-- INPUT RECORDS follows --

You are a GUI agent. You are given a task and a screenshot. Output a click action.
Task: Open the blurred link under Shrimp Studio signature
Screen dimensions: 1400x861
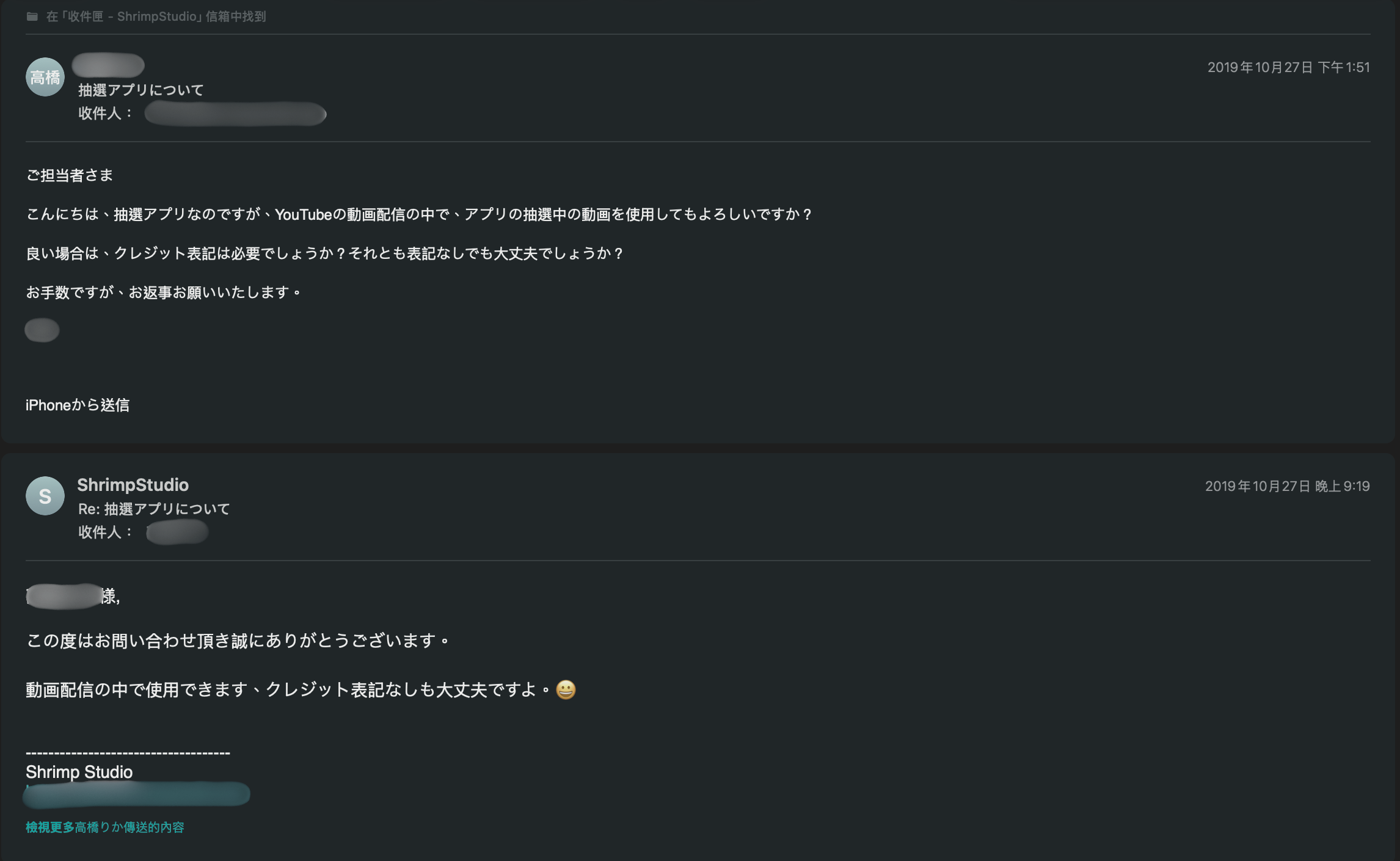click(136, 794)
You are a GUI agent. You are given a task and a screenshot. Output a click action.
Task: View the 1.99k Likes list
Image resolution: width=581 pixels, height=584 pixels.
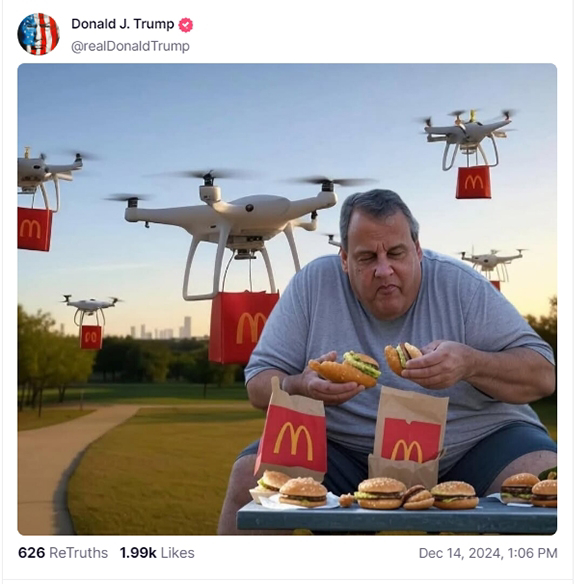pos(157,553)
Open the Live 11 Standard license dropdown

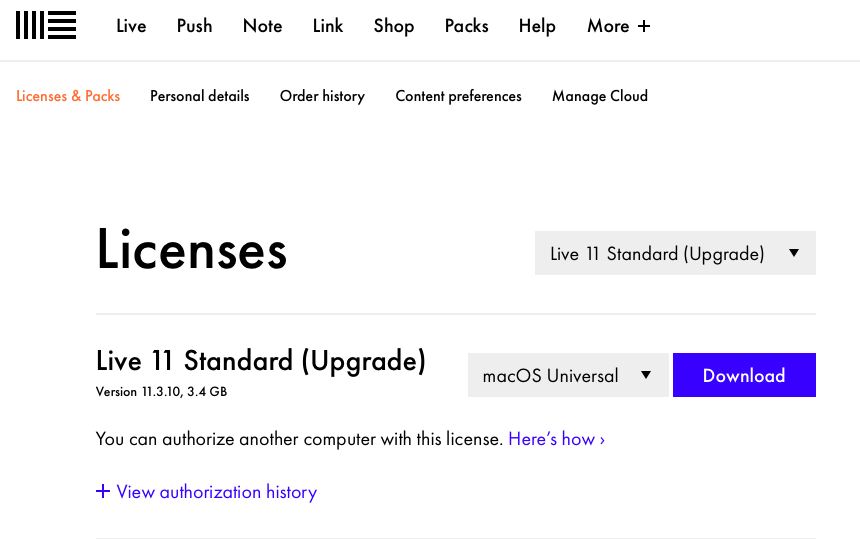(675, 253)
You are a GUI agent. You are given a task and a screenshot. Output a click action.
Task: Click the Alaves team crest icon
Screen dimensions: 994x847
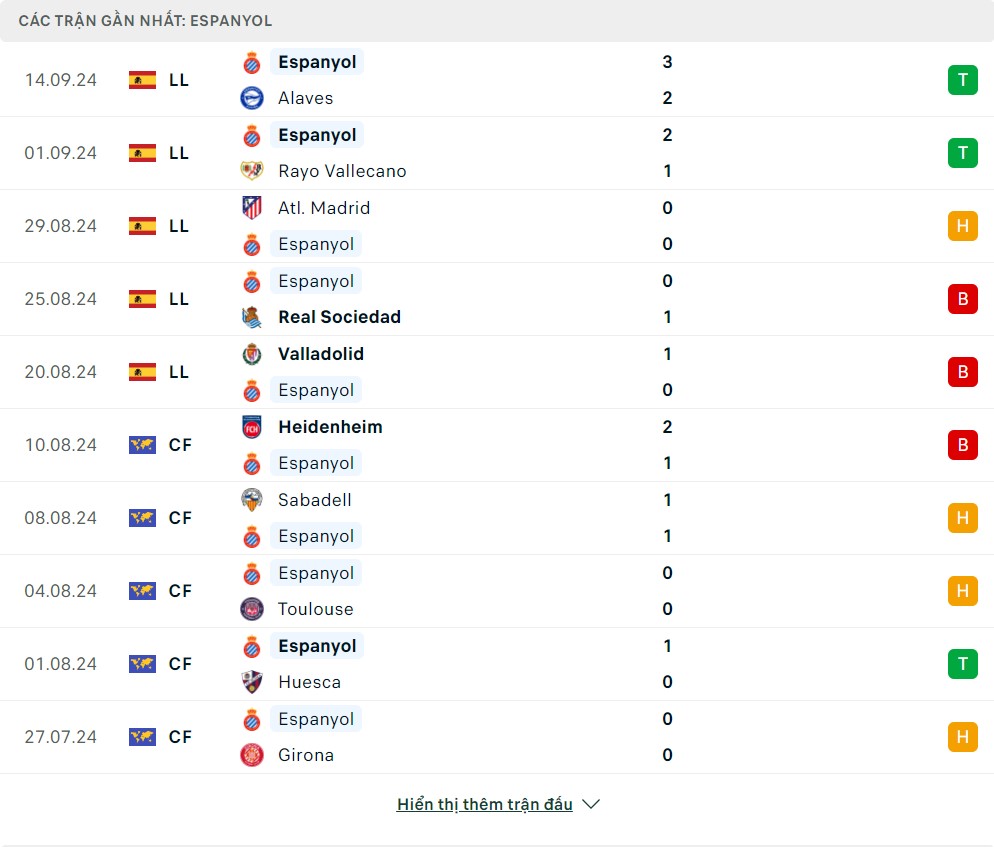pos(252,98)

-- INPUT RECORDS concluded --
-- INPUT RECORDS follows --

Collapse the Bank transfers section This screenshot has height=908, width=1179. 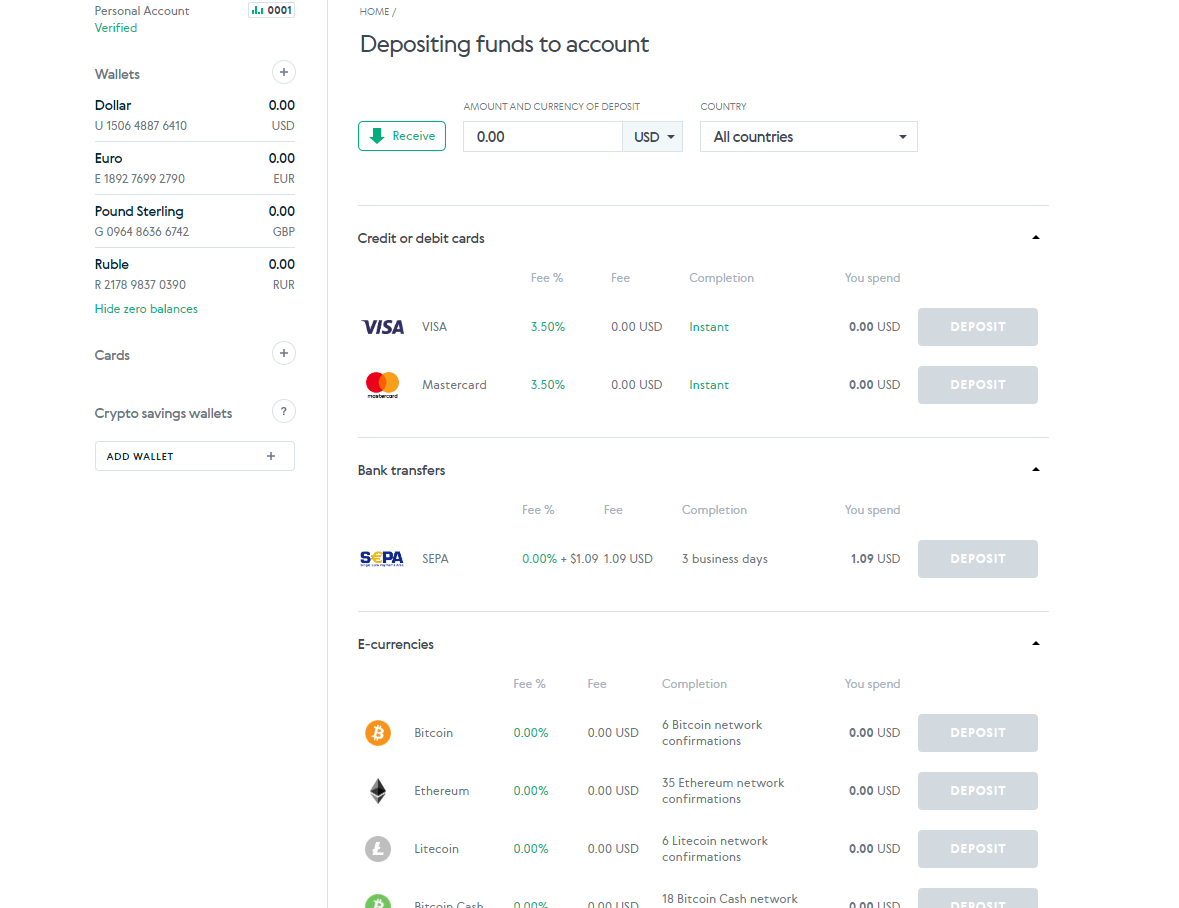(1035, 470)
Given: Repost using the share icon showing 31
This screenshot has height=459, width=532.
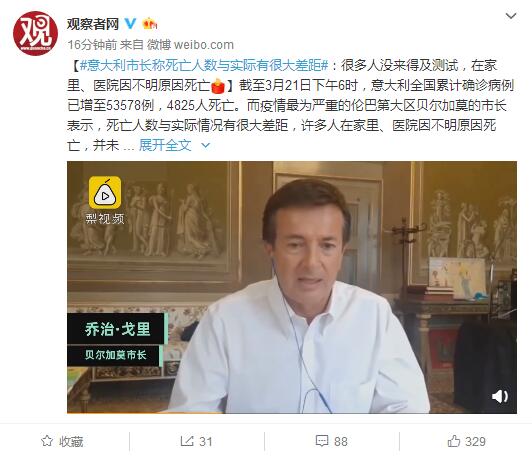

-- INPUT RECORDS concluded --
-- INPUT RECORDS follows --

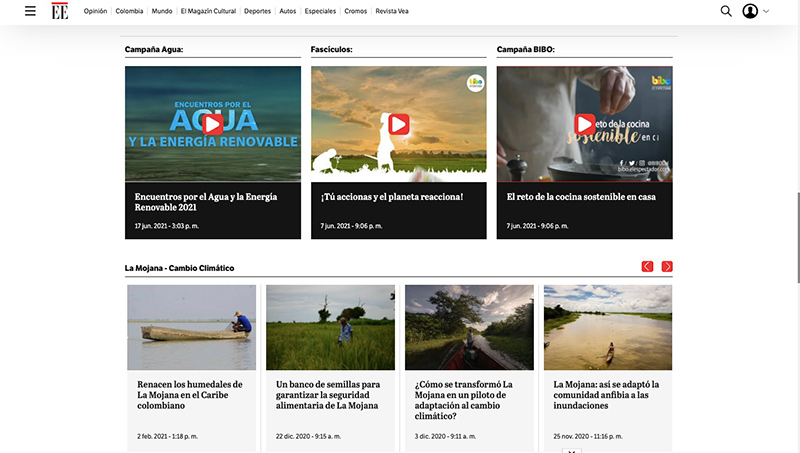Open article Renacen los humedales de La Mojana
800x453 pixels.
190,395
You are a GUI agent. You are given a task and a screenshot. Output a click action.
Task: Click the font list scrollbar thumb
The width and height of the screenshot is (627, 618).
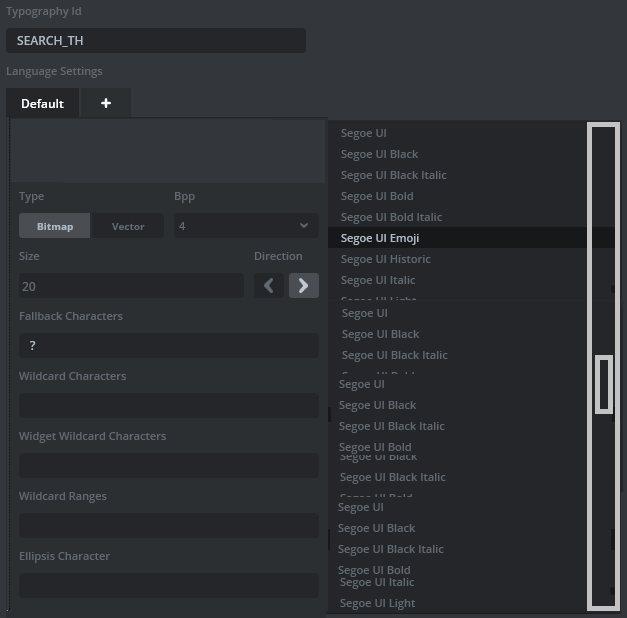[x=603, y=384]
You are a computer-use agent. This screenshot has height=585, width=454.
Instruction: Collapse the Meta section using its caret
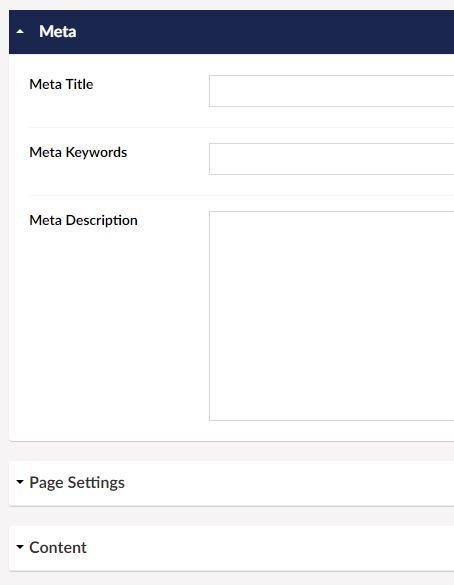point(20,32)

-- INPUT RECORDS concluded --

EXERCISE> Look back at the entries above and repeat, unchanged, every line from the line holding "Given: Repost using the share icon showing 31" through the line holding "This screenshot has height=459, width=532.".

ANSWER>
Given: Repost using the share icon showing 31
This screenshot has height=459, width=532.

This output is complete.